### WORK TO BE COMPLETED
Find every line in the records below that contains the string "hexagon", treating uppercase and lowercase as different, and copy each of those lines.

### Items listed in a dataset
** BEGIN **
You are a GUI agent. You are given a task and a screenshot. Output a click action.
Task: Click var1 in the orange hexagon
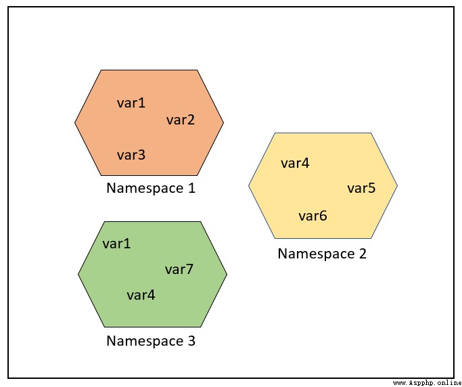click(x=131, y=103)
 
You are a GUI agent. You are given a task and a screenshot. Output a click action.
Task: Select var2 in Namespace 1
click(x=181, y=120)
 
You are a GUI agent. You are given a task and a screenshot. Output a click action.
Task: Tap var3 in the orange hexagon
click(x=131, y=155)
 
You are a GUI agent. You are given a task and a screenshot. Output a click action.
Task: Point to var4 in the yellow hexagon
click(x=295, y=163)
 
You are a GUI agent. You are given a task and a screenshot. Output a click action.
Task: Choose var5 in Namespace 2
click(x=361, y=188)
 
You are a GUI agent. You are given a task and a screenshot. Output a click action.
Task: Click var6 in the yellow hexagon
click(x=313, y=216)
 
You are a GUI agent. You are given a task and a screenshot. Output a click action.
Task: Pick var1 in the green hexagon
click(x=116, y=244)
** END **
### RESPONSE
Task: Click var1 in the orange hexagon
Task: Tap var3 in the orange hexagon
Task: Point to var4 in the yellow hexagon
Task: Click var6 in the yellow hexagon
Task: Pick var1 in the green hexagon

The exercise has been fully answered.